Opened 4 years ago
Last modified 9 months ago
#52536 new enhancement
Add "X-Robots-Tag: noindex" to feeds by default
Reported by: | pikamander2 | Owned by: | |
---|---|---|---|
Milestone: | Awaiting Review | Priority: | normal |
Severity: | major | Version: | |
Component: | Feeds | Keywords: | |
Focuses: | Cc: |
Description
We’ve noticed that spammy websites are linking to RSS search results on our site that include their domain in the search terms.
For example, if our site is wordpress.org and their site is example.com, they might link to wordpress.org/search/+example.com+best+pharmacy+pills+online/feed/rss2/
For normal WordPress searches, this isn’t a problem because the search results are set to “noindex”. However, these RSS2 pages are outputted as XML and don’t include any kind of “noindex” tag, so Google recognizes them as being indexable pages.
Looking around Google, it seems like this type of blackhat SEO technique is fairly common and most likely done in bulk by bots.
SEO plugins like Yoast and AIOSEOP appear to add a "noindex" tag to the search result pages, but neither of them seems to add that response header to the feeds, which means that most WordPress sites are vulnerable to that tactic.
Since feeds and search pages are built into WordPress's core and most people wouldn't want their results to be indexed anyway, can we add noindex to those two types of pages by default?
Attachments (1)
Change History (11)
#1
@
4 years ago
- Component changed from General to Feeds
- Summary changed from Add "noindex" to search results by default and "X-Robots-Tag: noindex" to feeds by default to Add "X-Robots-Tag: noindex" to feeds by default
#2
@
4 years ago
- We can't blanket noindex all feed views, because they need to be indexable/indexed for various external services (Google podcasts, some Facebook stuff, etc).
- However, the recent ticket to noindex search results (#52457) could, indeed, be extended to noindex all formats of search results; including the RSS feeds thereof, via a HTTP header.
#3
@
4 years ago
To account for sites using full page caching that doesn't include the HTTP Headers, could the robots API be used to add meta tags to RSS on the rss2_head
?
<channel> <xhtml:meta xmlns:xhtml="http://www.w3.org/1999/xhtml" name="robots" content="noindex" /> ... </channel>
I'm unable to find the correct tag for atom feeds but hopefully such a thing exists.
#5
follow-up:
↓ 7
@
3 years ago
Just wanted to add that we're seeing Google indexing some pages like this, and we're getting quite a bit of traffic too.
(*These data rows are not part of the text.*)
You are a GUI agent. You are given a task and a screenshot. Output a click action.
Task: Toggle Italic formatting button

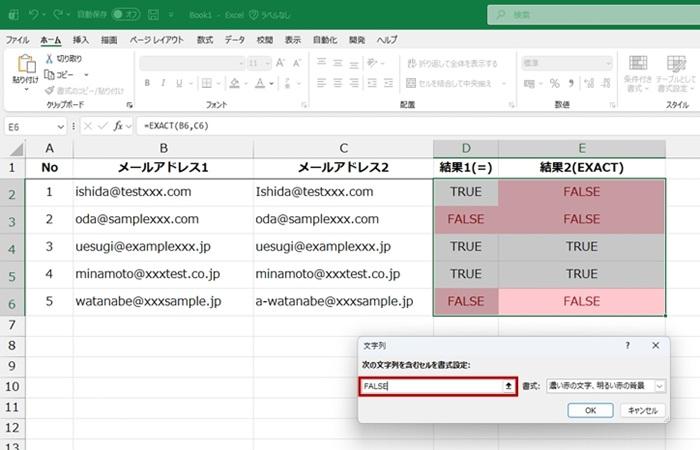(161, 82)
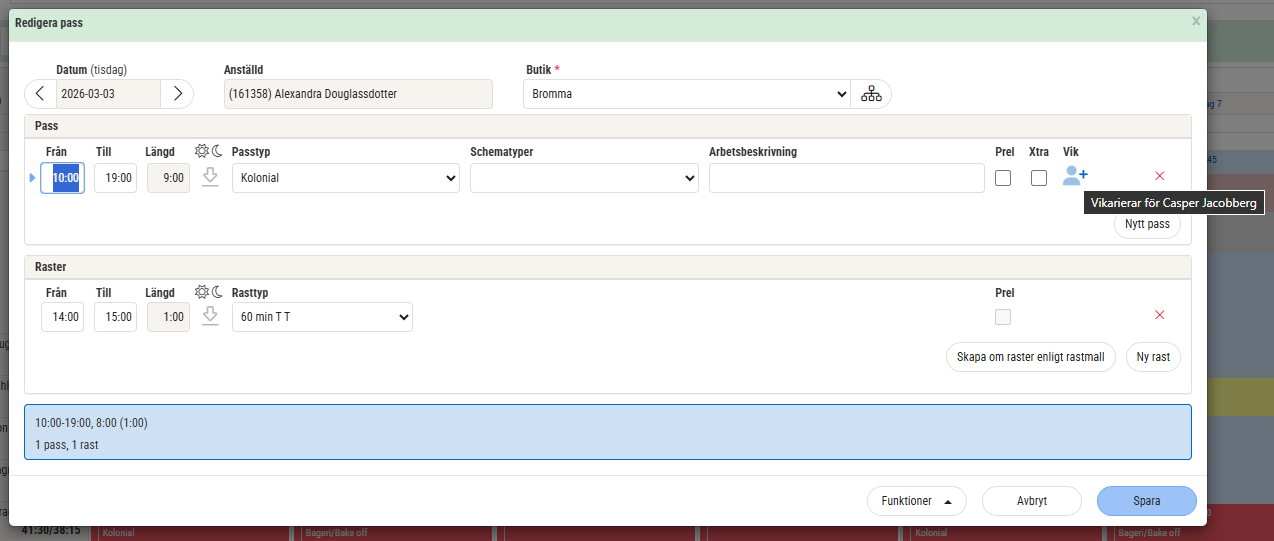Viewport: 1274px width, 541px height.
Task: Close the Redigera pass dialog
Action: (1196, 21)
For others that stumble on this before the fix is ready a workaround is to add a redirect rule to your site (I used the WPEngine dashboard) to redirect from these search feed pages to your home page. The regex below might be useful.
^/search/[^/]*/feed/[^/]*/?$
#6
@
10 months ago
Ideally the comments feed should get that noindex tag as it isn't something useful but google still want to scrape them.
Of course a filter to let address those cases also if someone doesn't want that feed are scraped at all should be interesting instead to use a plugin that magically do this.
#7
in reply to:
↑ 5
@
10 months ago
Replying to tteggel:
Just wanted to add that we're seeing Google indexing some pages like this, and we're getting quite a bit of traffic too.
For others that stumble on this before the fix is ready a workaround is to add a redirect rule to your site (I used the WPEngine dashboard) to redirect from these search feed pages to your home page. The regex below might be useful.
^/search/[^/]*/feed/[^/]*/?$
Likely an instance of this: https://yoast.com/internal-site-search-spam/
#8
@
9 months ago
IN 52536-poc.diff I've created a very rough POC that sets the X-Robots-Tag
header according to the values in the default meta tag.
By default this adds the noindex header to search feeds via the existing wp_robots_noindex_search
function included on the wp_robots
filter.
On the downside, the HTTP headers are output much earlier than the meta tag so there is some risk of contradictory settings between the HTTP header and meta tag if a plugin alters the value after the HTTP headers are sent.
#9
follow-up:
↓ 10
@
9 months ago
I feel this might be going a bit too far: it'd mean we'd output X-robots on login pages for instance, next to a robots meta tag, which feels like it's too much (one or the other is fine, not both). Also, the inconsistent timings make it feel scary to me.
My preference would be to restrict this code to just feeds.
#10
in reply to:
↑ 9
@
9 months ago
Replying to joostdevalk:
... the inconsistent timings make it feel scary to me.
My preference would be to restrict this code to just feeds.
That makes sense to me.
While I've been able to find a meta tag equivalent for RSS feeds (per comment #3), I haven't been able to find one for atom feeds so it seems there's no choice but to use HTTP headers in feeds.
Ticket #52457 is already opened for the search pages, and this ticket could address the feeds.